Operations & Strategy
Why it matters
Pricing promotions often rely on urgency, bundles, or anchor points to influence choice. These techniques are not inherently wrong, but they become fragile when the numbers are designed to confuse or when the apparent bargain is worse than the simple option.
The melon story illustrates how a seller may win a larger transaction through a pricing trick while teaching the buyer not to trust the seller.
Operations & Strategy
The central argument
The article contrasts transactional cleverness with long-term strategy. A durable business creates a fair exchange in which the customer understands the value and is willing to return—not merely one in which the seller extracts a little more from a single encounter.
Service, quality, transparency, and repeat behavior matter because customer lifetime value is built across experiences, not at one moment of persuasion.
Operations & Strategy
What to do in practice
- Make pricing easy enough for customers to understand and compare honestly.

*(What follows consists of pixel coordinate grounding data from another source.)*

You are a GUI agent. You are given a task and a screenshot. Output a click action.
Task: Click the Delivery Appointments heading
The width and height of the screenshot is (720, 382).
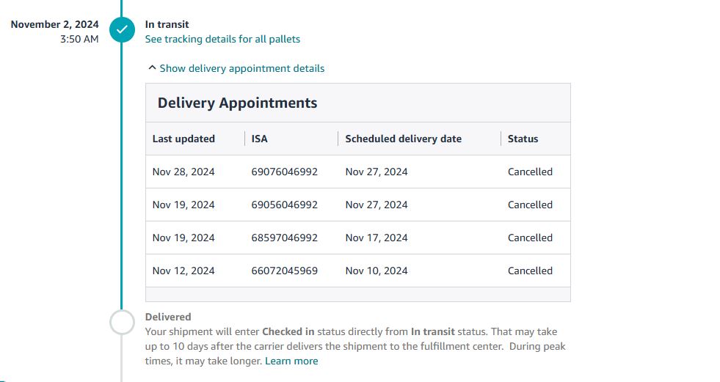[x=237, y=103]
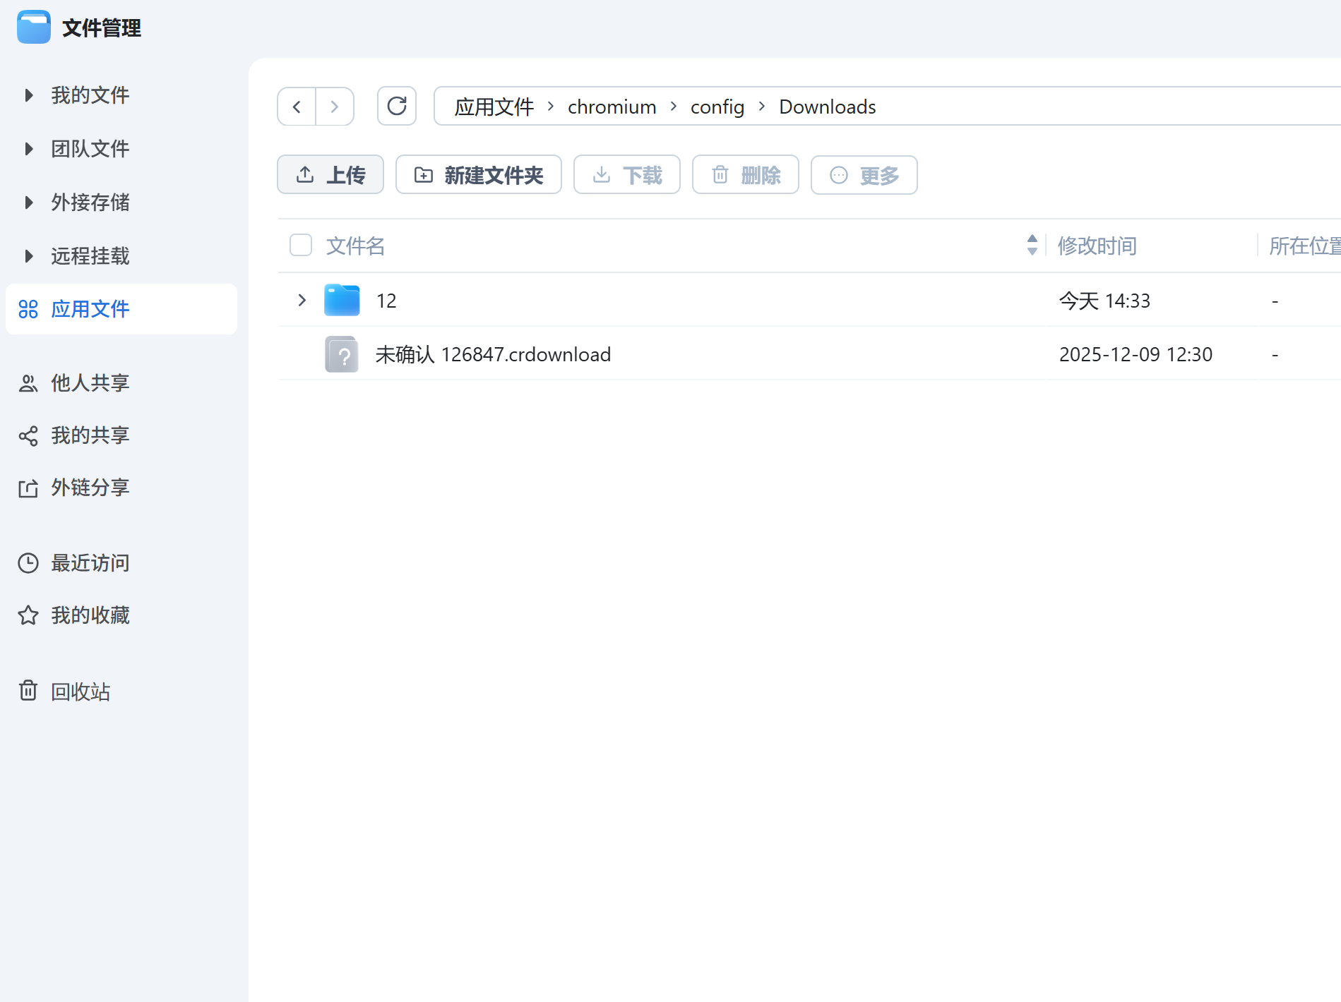Viewport: 1341px width, 1002px height.
Task: Click the forward navigation arrow
Action: click(335, 107)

- Design bundles around genuine convenience or value, not arithmetic confusion.
- Consider trust and repeat behavior when evaluating promotional performance.
- Train frontline teams to explain value rather than pressure customers.
- Measure complaints, returns, and retention alongside immediate sales lift.
Review a promotion from the customer’s perspective: What do they believe they are receiving, what is the effective unit value, and how will they feel after calculating it at home? A sustainable offer survives that test.
Operations & Strategy
Closing perspective
Business strategy is not a contest to outsmart the customer. The stronger win is a fair exchange that both sides are happy to repeat.